RPI researcher talks about his groundbreaking research on Autism
This week RPI announced that an algorithm, developed by researchers at Rensselaer Polytechnic Institute, is the first physiological test for autism and opens the door to earlier diagnosis and potential future development of therapeutics.
The algorithm is based on levels of metabolites found in a blood sample, and researchers say based on a recent study at RPI, it can accurately predict whether a child is on the Autism spectrum of disorder (ASD).
“Instead of looking at individual metabolites, we investigated patterns of several metabolites and found significant differences between metabolites of children with ASD and those that are neurotypical. These differences allow us to categorize whether an individual is on the Autism spectrum,” said Juergen Hahn, lead author, systems biologist, professor, and head of the Rensselaer Department of Biomedical Engineering.
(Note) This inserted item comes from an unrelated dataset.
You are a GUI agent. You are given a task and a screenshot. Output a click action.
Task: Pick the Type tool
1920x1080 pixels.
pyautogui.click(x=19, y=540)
“By measuring 24 metabolites from a blood sample, this algorithm can tell whether or not an individual is on the Autism spectrum, and even to some degree where on the spectrum they land," said Hahn.
Juergen Hahn joined CBS 6's Heather Kovar to discuss his work.
Hahn says this is the first physiological test for autism, and it’s 98 percent accurate.
Hahn first explains why the current way of diagnosing autism could be improved.
Hahn says research has loosely linked autism to a few processes in the body, but not conclusively. "So there’s no biological test, and because of that we diagnose autism with clinical observation. Doctors observes a child and, based on their behavior, determines if they have autism. The problem with this is that it’s hard to diagnose the behavior of young children, and most children aren’t diagnosed until after age 4, which means parents lose several years before they can begin treatment."
Hahn says researchers have found inconclusive links between many biological markers – essentially chemicals your body produces – and autism. And in particular, there’s been a lot of evidence to suggest that processes related to how our environment can alter gene expression, and how our cells maintain themselves under stressful conditions, have links to autism.
He says most researchers look at individual indicators – levels of one chemical, or one gene – at a time. The difference is that we used big data techniques to look at multiple indicators simultaneously and were able to find a strong correlation. Really, the difference in our research is the approach – using big data algorithms to examine 24 indicators (taken from a blood sample) in a group of 150 people simultaneously.
As for what this means for autism testing and treatment, Hahn says we have to repeat this success with a larger sample size to be certain that we’re on to something.
" If we’re able to replicate our results, this could be a really valuable tool for parents and doctors in diagnosing autism as early as possible. And it could also help researchers to gauge the effects of possible therapeutics," says Hahn.